FW: [Antennas] What is Beldfoil shield?

Martin AA6E aa6e at ewing.homedns.org
Tue Sep 5 16:36:04 EDT 2006


Couple of notes:

Maybe David is thinking of "twinax"?

Shielding the feed line is usually less important that insuring that you 
have a balanced antenna system.  A well balanced open wire line would 
normally be better than a poorly balanced coax feed wire -- except for 
noise sources very close to the line.  A balanced dipole is symmetric - 
no major conductors, trees, earth, etc. near either leg.  Then it should 
not matter very much whether you use coax+balun or open wire line.
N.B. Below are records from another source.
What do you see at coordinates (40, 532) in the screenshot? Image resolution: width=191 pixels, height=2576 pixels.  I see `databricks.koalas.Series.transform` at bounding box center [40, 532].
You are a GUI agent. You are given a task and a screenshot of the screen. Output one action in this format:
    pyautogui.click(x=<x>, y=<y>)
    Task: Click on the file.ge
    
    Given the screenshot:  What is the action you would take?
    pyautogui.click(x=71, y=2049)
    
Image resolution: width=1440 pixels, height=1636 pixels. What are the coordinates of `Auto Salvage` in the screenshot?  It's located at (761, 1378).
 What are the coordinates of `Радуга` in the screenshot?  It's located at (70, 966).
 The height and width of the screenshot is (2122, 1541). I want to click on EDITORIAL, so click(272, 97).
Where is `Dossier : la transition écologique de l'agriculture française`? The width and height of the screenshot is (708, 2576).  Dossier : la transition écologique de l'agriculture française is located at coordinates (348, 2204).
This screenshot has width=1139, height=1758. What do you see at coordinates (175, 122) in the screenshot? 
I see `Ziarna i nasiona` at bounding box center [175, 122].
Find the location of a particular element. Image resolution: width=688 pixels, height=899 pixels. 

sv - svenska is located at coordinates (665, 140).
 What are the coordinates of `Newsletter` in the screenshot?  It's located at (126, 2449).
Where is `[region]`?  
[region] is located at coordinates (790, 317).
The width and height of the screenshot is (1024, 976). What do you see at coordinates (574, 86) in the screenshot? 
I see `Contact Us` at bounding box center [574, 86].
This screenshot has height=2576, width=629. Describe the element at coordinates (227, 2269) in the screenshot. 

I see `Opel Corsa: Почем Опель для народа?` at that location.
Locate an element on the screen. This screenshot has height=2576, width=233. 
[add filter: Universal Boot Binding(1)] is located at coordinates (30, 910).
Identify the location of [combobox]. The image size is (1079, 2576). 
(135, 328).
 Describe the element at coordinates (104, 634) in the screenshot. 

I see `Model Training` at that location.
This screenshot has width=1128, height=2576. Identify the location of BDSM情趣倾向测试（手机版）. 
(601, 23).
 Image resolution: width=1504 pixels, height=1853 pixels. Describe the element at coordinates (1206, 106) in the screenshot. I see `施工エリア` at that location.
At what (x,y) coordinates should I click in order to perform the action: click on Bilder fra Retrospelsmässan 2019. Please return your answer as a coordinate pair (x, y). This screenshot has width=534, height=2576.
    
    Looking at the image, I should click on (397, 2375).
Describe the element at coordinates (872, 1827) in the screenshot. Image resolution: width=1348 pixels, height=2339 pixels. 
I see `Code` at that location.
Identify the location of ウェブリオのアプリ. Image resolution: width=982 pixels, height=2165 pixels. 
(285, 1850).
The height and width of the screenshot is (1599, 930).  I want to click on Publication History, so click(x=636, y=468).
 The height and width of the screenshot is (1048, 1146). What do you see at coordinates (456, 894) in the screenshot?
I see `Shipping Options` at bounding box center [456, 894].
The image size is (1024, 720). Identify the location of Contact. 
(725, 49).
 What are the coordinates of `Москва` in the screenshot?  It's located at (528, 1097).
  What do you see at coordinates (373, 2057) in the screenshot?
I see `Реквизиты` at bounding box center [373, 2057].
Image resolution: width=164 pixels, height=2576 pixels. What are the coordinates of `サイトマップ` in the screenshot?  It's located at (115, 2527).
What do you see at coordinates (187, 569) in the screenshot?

The problem with an unbalanced dipole is that currents will flow on the 
outside of the coax - or "common mode" on an open wire pair.  Turning 
that around, a noise emitter in the environment can get coupled onto the 
feed line, travel up to the antenna and back into the receiver --> noisy 
reception.

(Thanks to Chuck W1HIS for this perspective.)

73, Martin AA6E

David J. Ring, Jr. wrote:
> Feedlines in order of less noise pickup:
> 
> Single wire feedline
> parallel wire feedline
> coaxial feedline
> parallel conductor coaxial feedline - I think this was called "twinplex" or 
> something like that.
> two coaxial feedlines in parallel
> 
> With the parallel feedlines one wire is fed in phase and the other is fed 
> antiphase or 180 degrees out of phase.
> 
> 73
> 
> David Ring
> N1EA
> 
> ----- Original Message ----- 
> From: "Sam Morgan" <ka5oai at cox.net>
> To: <antennas at mailman.qth.net>
> Sent: Tuesday, September 05, 2006 8:24 AM
> Subject: Re: FW: [Antennas] What is Beldfoil shield?
> 
> 
> Eric Lemmon wrote:
>> Sam,
>>
>> The answer is found in the glossary in the back of a Belden catalog:
>> "BELDFOIL- A Belden trademark for a highly effective electrostatic shield 
>> of
>> reinforced metallic foil."  It comprises a very thin aluminum foil bonded 
>> to
>> polyester tape.  When properly applied, it provides 100% shielding.  Most
>> Beldfoil-shield cables include a stranded bonding wire that is in 
>> continuous
>> contact with the aluminum foil.  Due to the possibility of 
>> dissimilar-metal
>> corrosion, Beldfoil-insulated cables should be used with caution in moist
>> environments.
>>
> Well I guess the use of that cable outside is not the way to go. It doesn't 
> rain
> much here in Texas, but sometimes it does.
> 
> I have heard of running 2 coax lines in parallel to form a shielded 
> feedline,
> but I guess just a balun at the dipole feedline might just take care of the
> thing I had read about unbalanced feedlines being more noisy? Or would it, 
> or is
> that even anything I need to address?